XML 22 R11.htm IDEA: XBRL DOCUMENT v3.24.2.u1
Entry into Merger Agreement
6 Months Ended
Jun. 30, 2024
Entry Into Merger Agreement  
Entry into Merger Agreement

Note 2—Entry into Merger Agreement

 

Merger Agreement:

 

On May 14, 2024, the Company entered into the Merger Agreement with Merger Sub and Tyfon. Tyfon operates an online art marketplace in China and is based in Suzhou, China.

 

Pursuant to the Merger Agreement, the parties thereto will enter into a business combination transaction (the “Business Combination”) by which, among other others, Merger Sub will merge with and into Tyfon (the “Merger” and, together with the other transactions contemplated by the Merger Agreement, the “Transactions”), with Tyfon surviving the Merger as a wholly owned subsidiary of the Company.

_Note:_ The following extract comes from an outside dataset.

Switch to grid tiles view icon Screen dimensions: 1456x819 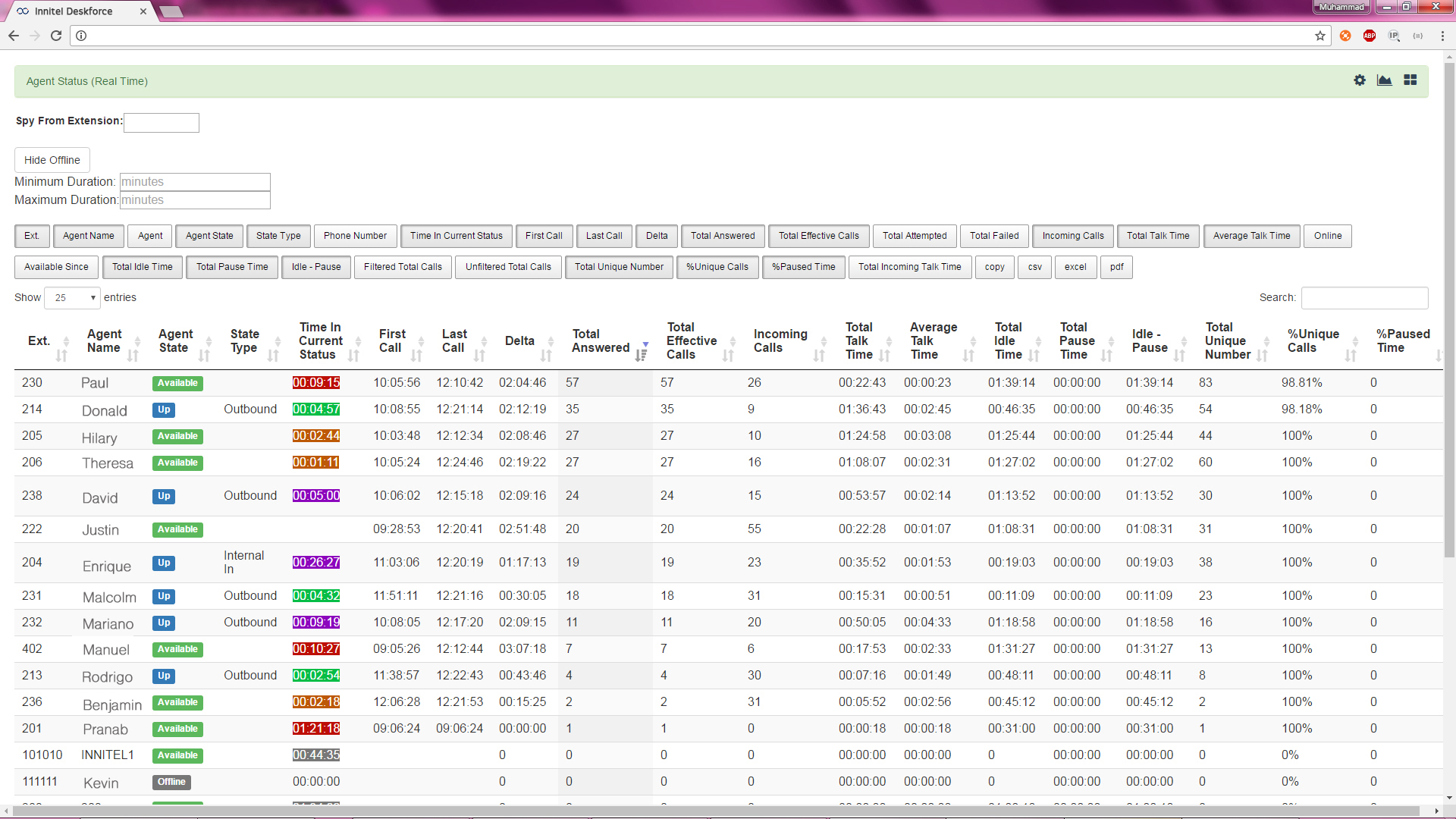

Upon closing of the Merger (the “Closing,” and the date on which the Closing occurs, the “Closing Date”), Tyfon will change its name to “Tyfon Culture Inc.”, and its Class A ordinary shares, par value of $0.0001 per share (“New Tyfon Ordinary Shares”) are expected to trade on the Nasdaq Capital Market under the ticker symbol “TFCI.” The Transactions reflect an implied pro forma enterprise value for Tyfon of $428 million, and the consideration payable to the shareholders of Tyfon will consist entirely of New Tyfon Ordinary Shares.

 

The Transactions are expected to be consummated subject to the terms and conditions set forth in the Merger Agreement, including, among others: (i) there being no governmental order or law in force enjoining or prohibiting the consummation of the Transactions, (ii) no proceedings brought by a third-party to enjoin or otherwise restrict the consummation of the Closing and the Merger, (iii) the proxy statement/prospectus have been declared effective by the Securities and Exchange Commission (the “SEC”), (iv) the receipt of the Purchaser Shareholders’ Approval (as defined in the Merger Agreement), (v) approval by the requisite shareholder of Tyfon of the Transactions, (vi) China Securities Regulatory Commission (“CSRC”) filing procedures having been accepted by the CSRC and published on its website, (vii) the New Tyfon Ordinary Shares and warrants to purchase New Tyfon Ordinary Shares having been approved for listing on Nasdaq and our Class A Ordinary Shares will remain listed for trading on Nasdaq, and (viii) other customary closing conditions related to the parties’ respective representations, warranties and pre-Closing covenants set forth in the Merger Agreement. The consummation of the Business Combination is not subject to any minimum cash condition.

 

On May 15, 2024, the Company filed a Current Report on Form 8-K with the SEC to report the Merger Agreement and other legal agreements relating to the Business Combination.

 

Sponsor Support Agreement:

 

In connection with the execution of the Merger Agreement, the Company and the New Sponsor entered into the sponsor support agreement, dated May 14, 2024 (the “Sponsor Support Agreement”), pursuant to which, among other things, the New Sponsor agreed to (i) vote all Ordinary Shares held by it in favor of the Required GTAC Proposals (as defined in the Sponsor Support Agreement) at the GTAC Shareholders Meeting (as defined in the Sponsor Support Agreement), (ii) not redeem any of its Class A Ordinary Shares, (iii) forfeit all of its existing Private Placement Warrant effective as of immediately prior to the Closing, (iv) waive the anti-dilution rights with respect to the Class B Ordinary Shares set forth in the Company’s organizational documents in connection with the consummation of the Transactions and (v) agreed not to transfer any Ordinary Shares or Public Warrants until the earlier of the Closing and termination of the Merger Agreement in accordance with its terms. Tyfon is a third-party beneficiary of the Sponsor Support Agreement, and the New Sponsor and the Company cannot amend the Sponsor Support Agreement without the written consent of Tyfon.